RECORDS SUPPLIED
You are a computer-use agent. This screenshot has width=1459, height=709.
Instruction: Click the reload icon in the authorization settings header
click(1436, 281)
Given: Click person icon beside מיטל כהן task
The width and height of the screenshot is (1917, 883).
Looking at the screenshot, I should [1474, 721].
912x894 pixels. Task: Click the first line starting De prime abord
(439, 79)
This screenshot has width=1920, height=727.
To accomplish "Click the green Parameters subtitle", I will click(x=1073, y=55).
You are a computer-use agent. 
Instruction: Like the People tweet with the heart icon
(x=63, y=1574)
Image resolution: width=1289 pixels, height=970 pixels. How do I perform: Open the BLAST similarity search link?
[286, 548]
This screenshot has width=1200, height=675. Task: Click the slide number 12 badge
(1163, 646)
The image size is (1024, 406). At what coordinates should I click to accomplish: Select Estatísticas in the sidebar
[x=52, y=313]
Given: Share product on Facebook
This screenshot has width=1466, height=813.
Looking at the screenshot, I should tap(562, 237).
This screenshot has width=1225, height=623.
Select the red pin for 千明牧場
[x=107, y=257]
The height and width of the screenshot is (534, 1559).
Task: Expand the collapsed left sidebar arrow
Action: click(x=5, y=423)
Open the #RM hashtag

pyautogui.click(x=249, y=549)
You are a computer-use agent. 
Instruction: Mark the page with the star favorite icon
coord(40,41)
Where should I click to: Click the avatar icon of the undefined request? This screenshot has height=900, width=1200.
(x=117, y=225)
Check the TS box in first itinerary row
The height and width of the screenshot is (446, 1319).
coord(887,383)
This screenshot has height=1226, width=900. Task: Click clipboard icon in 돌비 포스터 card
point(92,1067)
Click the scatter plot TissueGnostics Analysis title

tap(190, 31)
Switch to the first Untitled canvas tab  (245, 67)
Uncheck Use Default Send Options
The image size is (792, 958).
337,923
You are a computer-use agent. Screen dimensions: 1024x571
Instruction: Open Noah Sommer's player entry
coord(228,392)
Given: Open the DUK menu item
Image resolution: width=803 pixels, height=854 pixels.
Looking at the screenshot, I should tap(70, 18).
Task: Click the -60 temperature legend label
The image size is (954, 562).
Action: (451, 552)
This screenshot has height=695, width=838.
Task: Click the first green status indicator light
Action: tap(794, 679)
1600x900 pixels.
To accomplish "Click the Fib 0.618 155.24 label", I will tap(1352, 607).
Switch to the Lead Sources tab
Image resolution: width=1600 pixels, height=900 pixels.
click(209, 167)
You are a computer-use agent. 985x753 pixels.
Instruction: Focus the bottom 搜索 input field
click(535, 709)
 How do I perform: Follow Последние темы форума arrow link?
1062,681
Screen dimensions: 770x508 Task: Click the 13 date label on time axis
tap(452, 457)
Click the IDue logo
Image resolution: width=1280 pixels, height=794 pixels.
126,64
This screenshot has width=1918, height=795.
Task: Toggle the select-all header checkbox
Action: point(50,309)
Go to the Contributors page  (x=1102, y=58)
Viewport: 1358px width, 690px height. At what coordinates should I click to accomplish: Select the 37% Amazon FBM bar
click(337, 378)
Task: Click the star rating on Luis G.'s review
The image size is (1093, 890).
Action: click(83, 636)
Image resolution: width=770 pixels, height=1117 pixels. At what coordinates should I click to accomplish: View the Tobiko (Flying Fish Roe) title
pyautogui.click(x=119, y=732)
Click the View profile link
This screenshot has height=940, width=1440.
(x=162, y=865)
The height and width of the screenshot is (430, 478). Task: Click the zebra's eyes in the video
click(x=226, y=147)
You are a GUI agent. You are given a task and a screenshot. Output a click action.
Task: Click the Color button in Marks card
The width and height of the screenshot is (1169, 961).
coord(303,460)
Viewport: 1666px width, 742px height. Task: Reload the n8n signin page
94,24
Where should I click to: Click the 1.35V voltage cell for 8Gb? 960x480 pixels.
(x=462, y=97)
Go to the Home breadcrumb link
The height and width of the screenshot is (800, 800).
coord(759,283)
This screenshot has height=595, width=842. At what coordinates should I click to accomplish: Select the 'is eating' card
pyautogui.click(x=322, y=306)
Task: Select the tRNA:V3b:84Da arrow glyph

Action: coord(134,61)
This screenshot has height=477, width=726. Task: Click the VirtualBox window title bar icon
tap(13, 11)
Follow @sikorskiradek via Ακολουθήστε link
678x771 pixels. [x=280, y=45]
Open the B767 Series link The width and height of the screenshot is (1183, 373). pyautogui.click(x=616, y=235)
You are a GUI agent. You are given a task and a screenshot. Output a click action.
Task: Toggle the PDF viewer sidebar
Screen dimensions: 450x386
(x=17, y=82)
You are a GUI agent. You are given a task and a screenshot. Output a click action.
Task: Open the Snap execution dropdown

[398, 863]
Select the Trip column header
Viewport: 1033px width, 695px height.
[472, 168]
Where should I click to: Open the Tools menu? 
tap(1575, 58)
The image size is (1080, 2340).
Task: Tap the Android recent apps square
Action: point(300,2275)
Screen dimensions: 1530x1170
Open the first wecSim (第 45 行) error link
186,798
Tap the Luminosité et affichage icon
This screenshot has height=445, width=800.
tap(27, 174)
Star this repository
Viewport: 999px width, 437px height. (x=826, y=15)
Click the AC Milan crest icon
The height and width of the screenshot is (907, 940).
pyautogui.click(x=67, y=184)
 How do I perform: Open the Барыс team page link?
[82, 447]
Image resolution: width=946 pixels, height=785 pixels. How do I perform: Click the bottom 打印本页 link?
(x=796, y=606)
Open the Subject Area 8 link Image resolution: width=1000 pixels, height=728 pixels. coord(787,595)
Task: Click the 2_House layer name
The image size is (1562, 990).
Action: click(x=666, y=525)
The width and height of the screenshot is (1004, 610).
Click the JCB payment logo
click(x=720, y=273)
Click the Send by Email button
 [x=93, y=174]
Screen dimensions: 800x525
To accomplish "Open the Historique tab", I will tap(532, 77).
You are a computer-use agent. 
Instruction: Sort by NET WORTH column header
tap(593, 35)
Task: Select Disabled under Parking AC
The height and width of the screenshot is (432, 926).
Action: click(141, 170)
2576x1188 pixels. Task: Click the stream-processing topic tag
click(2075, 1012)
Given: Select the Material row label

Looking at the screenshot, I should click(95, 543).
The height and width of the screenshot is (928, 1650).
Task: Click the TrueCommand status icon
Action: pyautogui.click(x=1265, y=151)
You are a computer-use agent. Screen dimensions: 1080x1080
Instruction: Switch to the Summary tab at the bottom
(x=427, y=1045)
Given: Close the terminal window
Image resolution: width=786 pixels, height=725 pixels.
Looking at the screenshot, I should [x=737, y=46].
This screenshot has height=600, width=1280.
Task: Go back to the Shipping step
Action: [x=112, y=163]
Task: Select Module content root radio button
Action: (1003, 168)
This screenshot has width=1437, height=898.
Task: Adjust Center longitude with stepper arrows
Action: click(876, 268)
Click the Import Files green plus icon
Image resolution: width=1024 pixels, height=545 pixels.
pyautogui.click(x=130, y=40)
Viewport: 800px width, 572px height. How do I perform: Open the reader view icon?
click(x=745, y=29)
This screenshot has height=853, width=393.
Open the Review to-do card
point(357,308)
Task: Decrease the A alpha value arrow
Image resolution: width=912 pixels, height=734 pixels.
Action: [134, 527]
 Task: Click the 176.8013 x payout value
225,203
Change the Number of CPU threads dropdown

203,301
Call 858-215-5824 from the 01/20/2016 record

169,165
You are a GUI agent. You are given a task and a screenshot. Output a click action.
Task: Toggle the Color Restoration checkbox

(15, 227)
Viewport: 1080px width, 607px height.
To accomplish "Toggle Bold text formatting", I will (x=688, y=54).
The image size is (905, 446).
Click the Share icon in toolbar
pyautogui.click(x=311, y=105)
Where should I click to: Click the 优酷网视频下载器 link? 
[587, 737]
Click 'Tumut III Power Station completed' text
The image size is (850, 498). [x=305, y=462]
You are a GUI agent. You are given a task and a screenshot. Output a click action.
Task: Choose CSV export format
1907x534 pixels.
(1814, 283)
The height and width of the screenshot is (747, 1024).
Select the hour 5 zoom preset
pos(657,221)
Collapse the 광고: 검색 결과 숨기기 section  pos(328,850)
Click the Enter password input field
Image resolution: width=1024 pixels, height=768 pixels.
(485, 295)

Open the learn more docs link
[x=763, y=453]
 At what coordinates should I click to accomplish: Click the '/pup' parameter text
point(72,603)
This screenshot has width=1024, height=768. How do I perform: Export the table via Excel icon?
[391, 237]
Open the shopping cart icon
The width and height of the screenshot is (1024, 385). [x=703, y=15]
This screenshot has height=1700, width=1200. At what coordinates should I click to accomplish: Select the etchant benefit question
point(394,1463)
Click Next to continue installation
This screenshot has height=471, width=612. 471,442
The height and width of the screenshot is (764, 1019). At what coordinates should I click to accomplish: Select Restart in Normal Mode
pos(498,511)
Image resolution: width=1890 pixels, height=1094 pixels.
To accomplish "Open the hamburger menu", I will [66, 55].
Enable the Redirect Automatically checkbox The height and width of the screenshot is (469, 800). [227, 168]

WHAT TO WORK ON
Transcribe the records from their first line. Stop after the line with "This screenshot has width=1920, height=727.", including it.

SOLUTION BELOW
You are a computer-use agent. This screenshot has width=1459, height=709.
Instruction: Click the reload icon in the authorization settings header
click(1436, 281)
Given: Click person icon beside מיטל כהן task
The width and height of the screenshot is (1917, 883).
Looking at the screenshot, I should [1474, 721].
912x894 pixels. Task: Click the first line starting De prime abord
(439, 79)
This screenshot has width=1920, height=727.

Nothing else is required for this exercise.